NEW YORK - If the rate of COVID-19 hospitalizations doesn’t stabilize soon, the state will further limit indoor dining.
And if that doesn’t help, the state may be forced to shut down portions of the economy again.
At a news conference in New York City Monday, Gov. Andrew Cuomo said if the rate doesn’t stabilize in five days, there will be no indoor dining in New York City and other parts of the state will see indoor dining go from 50 percent capacity to 25 percent.
And restricting dining might be just the first step.
“We are looking at hospitalization capacity,” he said, “and if we don’t get the rate under control and you’re going to overwhelm your hospitals, we will have to go back to shut-down.”

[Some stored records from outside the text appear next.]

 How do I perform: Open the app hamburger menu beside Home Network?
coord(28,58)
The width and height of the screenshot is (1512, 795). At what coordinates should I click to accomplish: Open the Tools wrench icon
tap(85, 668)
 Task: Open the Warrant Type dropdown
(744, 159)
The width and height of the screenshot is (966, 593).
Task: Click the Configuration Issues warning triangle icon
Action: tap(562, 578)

He noted that “overwhelming the hospital system means people die on a gurney.”
So, Cuomo said, “if you are at a rate that is going to overwhelm your hospitals, you must shut down.”

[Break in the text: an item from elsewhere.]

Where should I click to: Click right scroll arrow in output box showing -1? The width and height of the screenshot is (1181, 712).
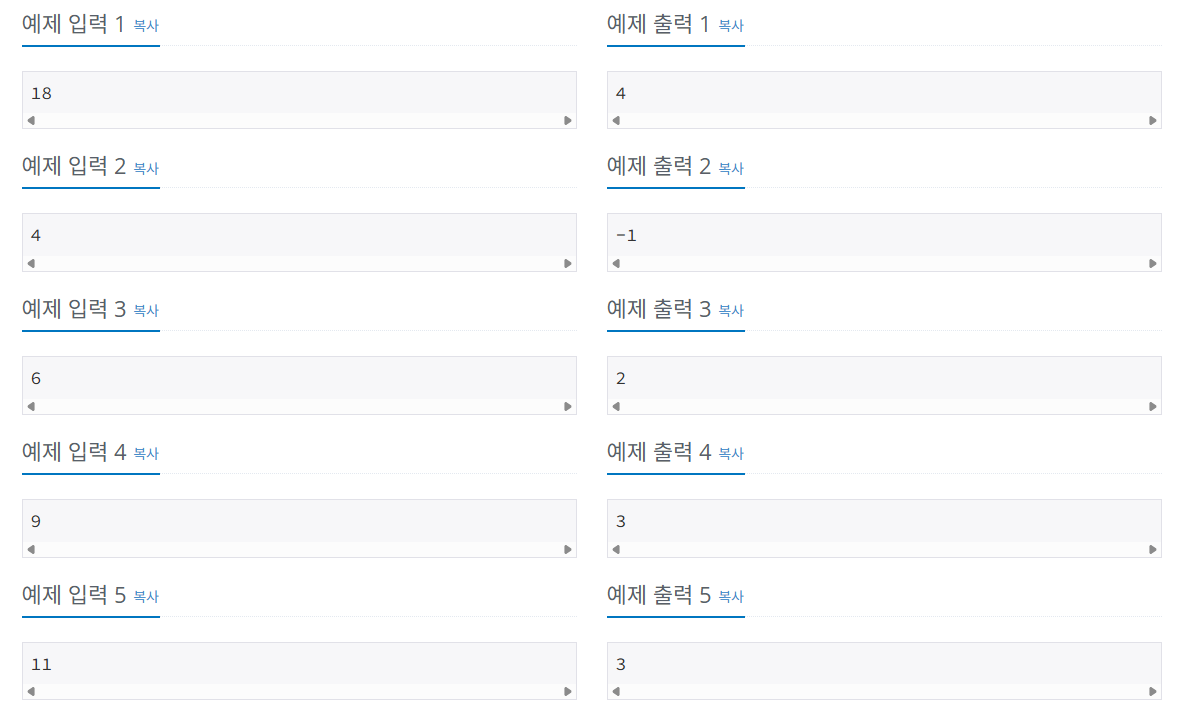pos(1152,264)
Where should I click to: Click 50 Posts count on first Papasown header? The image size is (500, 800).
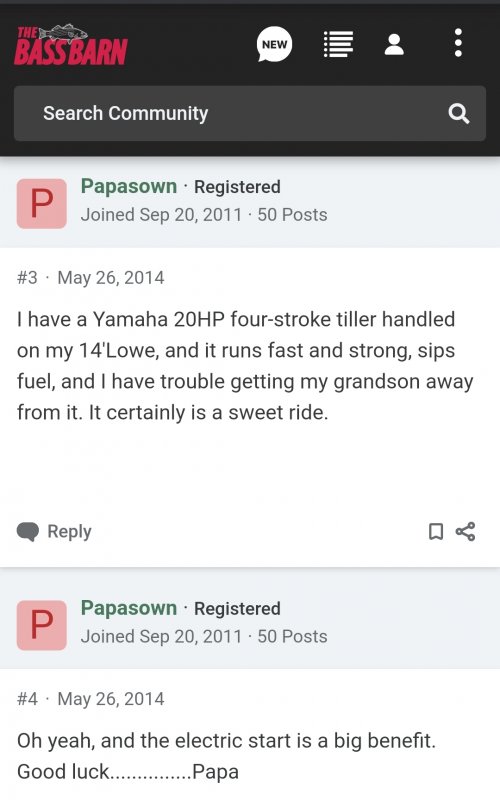click(x=292, y=215)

The governor said that unless people change their behaviors, it looks as if hospitalization rates will increase through at least the middle of January, particularly with the holiday season ahead.
Critical capacity for hospitals, he said, is 90 percent. If trends show a region may hit that limit in three weeks, he will put that are on “pause.”
“But if we don’t change our behavior,” he said, “that is the absolute reality of the situation.”
The new dining restrictions, he said, are based on guidance released late last week by the CDC.
“The CDC has identified indoor dining as a spreader,” Cuomo said.
He said the restrictions will be imposed region by region and could happen as soon as next Monday.
The COVID-19 positivity rate statewide outside micro clusters is 4.27 percent. Including those zones, the statewide rate is 4.79 percent.
Dr. Anthony Fauci joined Cuomo’s announcement via teleconference.